QUELLENAUSZUG -
..........

Unser Regiment – damals noch unter seinem alten Namen: 12. Reserve-Infanterieregiment – war am 8. Juli 1814 in die ihm zugewiesene Garnison Luxemburg eingerückt. Major von Laurens, von seiner Verwundung hergestellt, übernahm wieder das Kommando. Nicht eben zum Vorteile des Regiments wurden viele Rheinländer eingestellt, was sich jetzt, nachdem sie aus »Muß-Preußen« längst zu loyalen Alt-Preußen geworden sind, ohne besonderen Anstoß sagen läßt. Sie wollten damals keine guten Preußen sein.

Die Reorganisation war nur erst oberflächlich beendet, als eine kurze Meldung das Friedenswerk unterbrach: »Napoleon zurück von Elba!« Also wieder Krieg. Am 27. Mai 1815 verließ unser Regiment – das seit dem 1. Mai letztgenannten Jahres den Namen 24. Infanterieregiment führte – Luxemburg und marschierte in die Niederlande hinein, um seine Stellung innerhalb der 1. Brigade des 1. Corps einzunehmen. Die Stärke des Regiments belief sich, alles in allem, auf etwa 2200 Mann, und zwar: 1. Bataillon 21 Offiziere und 717 Mann, 2. Bataillon 19 Offiziere und 727 Mann, Füsilierbataillon 20 Offiziere und 694 Mann, Summa 60 Offiziere und 2138 Mann.

..........

GEGEBENE DATEN -
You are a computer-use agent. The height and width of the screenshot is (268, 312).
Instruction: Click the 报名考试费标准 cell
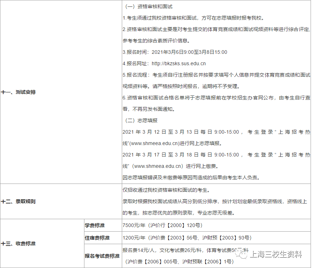[102, 256]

..........

AUFGABENSTELLUNG -
Setze den Auszug zur Geschichte des 24. Infanterieregiments im Anschluss an seinen letzten Satz fort.

SCHRIFTLICHE ANTWORT -
Die 1. Brigade, General von Steinmetz, bestand aus dem brandenburgischen Infanterieregiment (Nr. 12) und dem 24. Regiment und dem 1. westfälischen Landwehrregiment. Dazu das 6. Ulanenregiment und eine Fußbatterie. Am 7. war Revue der Brigade, am 8. Vorlesung der Kriegsartikel, am 9. kündigte sich der Feind an, aber sein Erscheinen verzögerte sich. Am 14. Aufstellung auf der großen Straße nach Binche; am 15. fanden bereits einzelne Rencontres statt. So kam der Tag von Ligny, der auch unserm Regiment erhebliche Opfer auferlegte.


Ligny, 16. Juni

Napoleon stand bei Fleurus mit vier Corps: Grouchy, Gérard, Vandamme und den Garden, Blücher eine Meile weiter nördlich, hart links an der von Fleurus auf die Chaussee Brüssel-Namur führenden Straße. Er hatte nur drei Corps zur Hand; das vierte Corps (Bülow) war noch zurück. Im Vertrauen auf die Unterstützung Wellingtons – die später, nach Lage der Sache, ausbleiben mußte – nahm er die Schlacht an. Diese hat man sich einigermaßen ähnlich vorzustellen wie die Schlacht bei Vionville: drei an einer Chaussee liegende, stark besetzte Dörfer, gegen die sich von Süden her drei Angriffskolonnen richten. Was am 16. August 1870 die Dörfer Mars-la-Tour, Vionville und Rezonville waren, das waren am 16. Juni 1815 die Dörfer St-Amand, Ligny und Sombreffe. Gegen die rechten Hügeldörfer geschah an beiden Tagen nichts Erhebliches; wie sich der eine Tag bei Mars-la-Tour und Vionville entschied, so der andere bei St-Amand und Ligny.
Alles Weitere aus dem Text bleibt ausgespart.